_Work required:_ Take the material below and reproduce, word for word, only the lines from the line with "Canlı Casino Siteleri (613, 310)" through the line with "Kayıp Bonusu (320, 332)".

(Beginning of Extracted data)

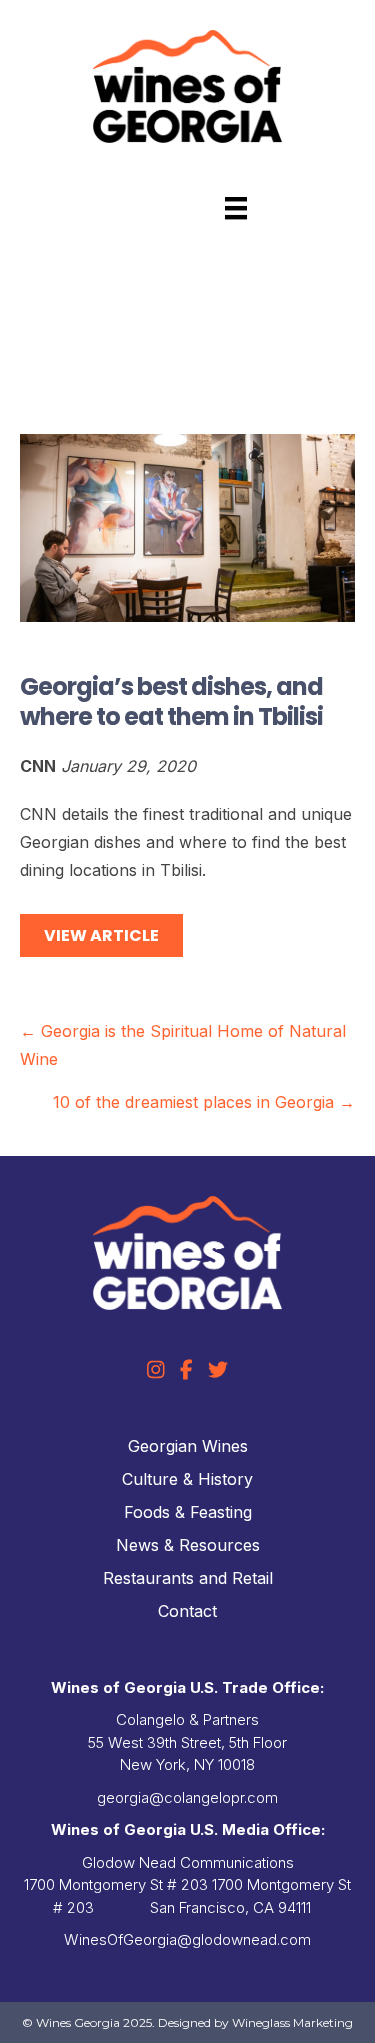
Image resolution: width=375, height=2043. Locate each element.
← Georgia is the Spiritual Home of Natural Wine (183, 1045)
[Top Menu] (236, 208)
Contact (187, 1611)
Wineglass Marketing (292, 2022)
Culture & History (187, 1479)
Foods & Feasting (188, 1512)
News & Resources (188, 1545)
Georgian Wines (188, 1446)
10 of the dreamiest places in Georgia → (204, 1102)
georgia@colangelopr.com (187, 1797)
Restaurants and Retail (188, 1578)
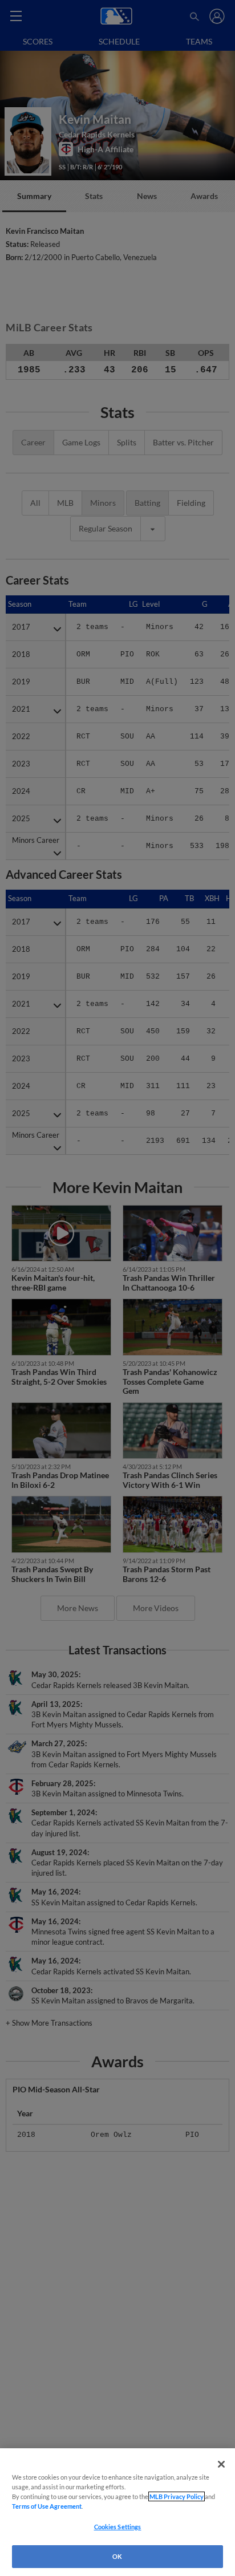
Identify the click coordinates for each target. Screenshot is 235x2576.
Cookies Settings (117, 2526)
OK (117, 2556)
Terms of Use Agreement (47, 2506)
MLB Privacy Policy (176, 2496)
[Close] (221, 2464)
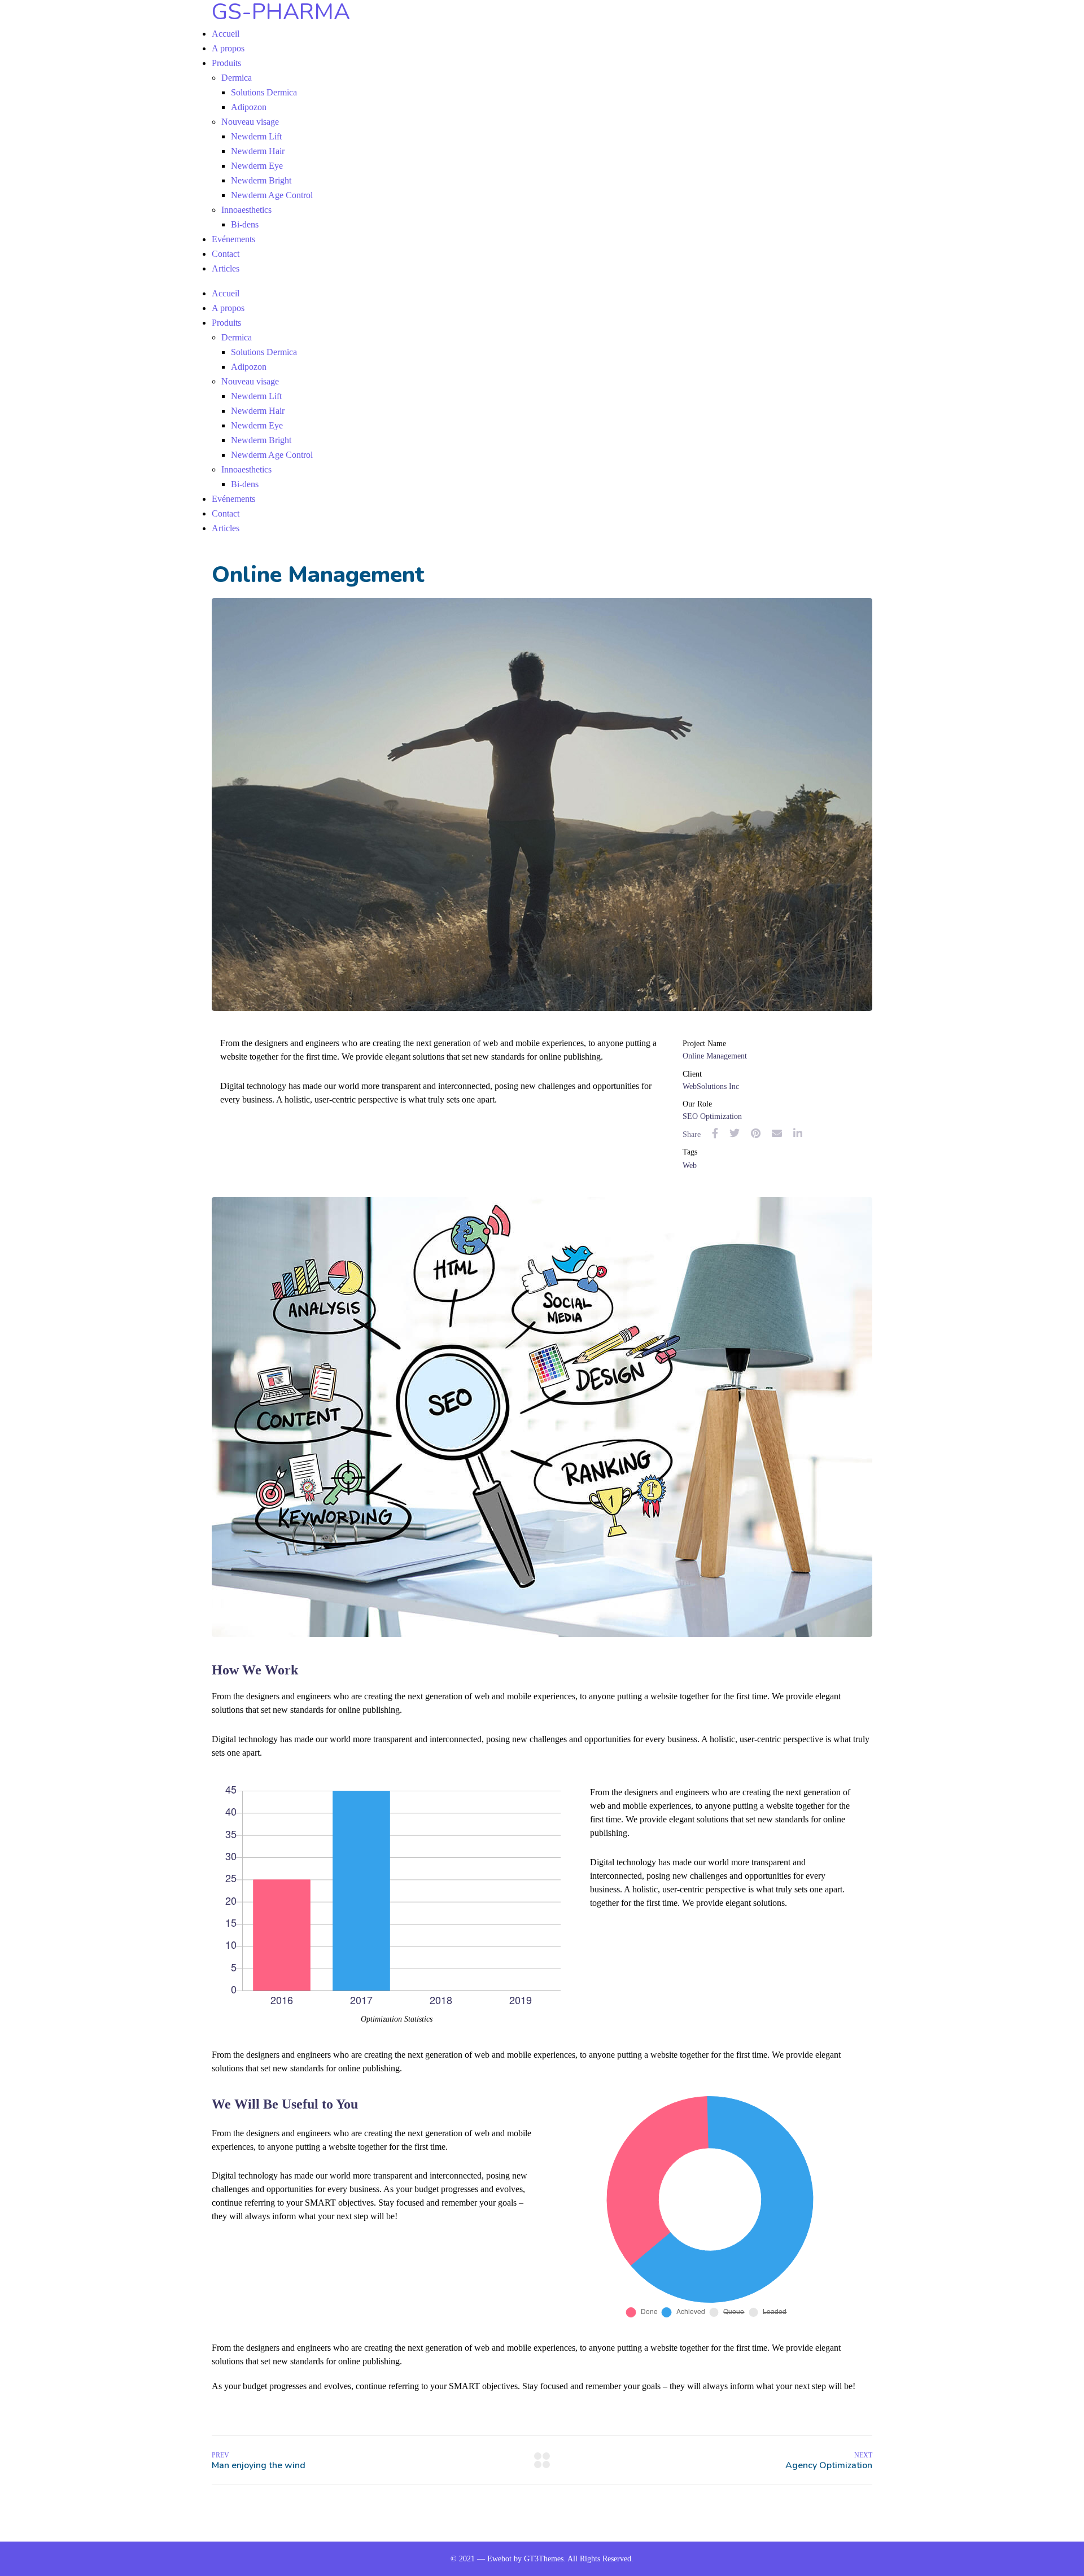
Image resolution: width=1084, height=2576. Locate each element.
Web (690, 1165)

(End of Extracted data)
(Beginning of Extracted data)

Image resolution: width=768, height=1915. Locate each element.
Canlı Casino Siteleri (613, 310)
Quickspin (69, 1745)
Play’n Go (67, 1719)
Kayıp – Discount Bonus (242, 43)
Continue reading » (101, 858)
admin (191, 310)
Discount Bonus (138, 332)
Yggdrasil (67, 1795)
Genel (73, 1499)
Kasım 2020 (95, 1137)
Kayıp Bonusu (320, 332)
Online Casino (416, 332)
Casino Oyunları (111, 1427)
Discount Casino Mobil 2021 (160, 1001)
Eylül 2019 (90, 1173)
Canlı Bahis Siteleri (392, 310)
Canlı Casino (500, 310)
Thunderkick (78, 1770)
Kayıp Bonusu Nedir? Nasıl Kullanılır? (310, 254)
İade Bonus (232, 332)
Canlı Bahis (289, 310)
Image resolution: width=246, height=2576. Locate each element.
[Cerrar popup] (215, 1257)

(End of Extracted data)

_Answer section:_
Canlı Casino Siteleri (613, 310)
Quickspin (69, 1745)
Play’n Go (67, 1719)
Kayıp – Discount Bonus (242, 43)
Continue reading » (101, 858)
admin (191, 310)
Discount Bonus (138, 332)
Yggdrasil (67, 1795)
Genel (73, 1499)
Kasım 2020 (95, 1137)
Kayıp Bonusu (320, 332)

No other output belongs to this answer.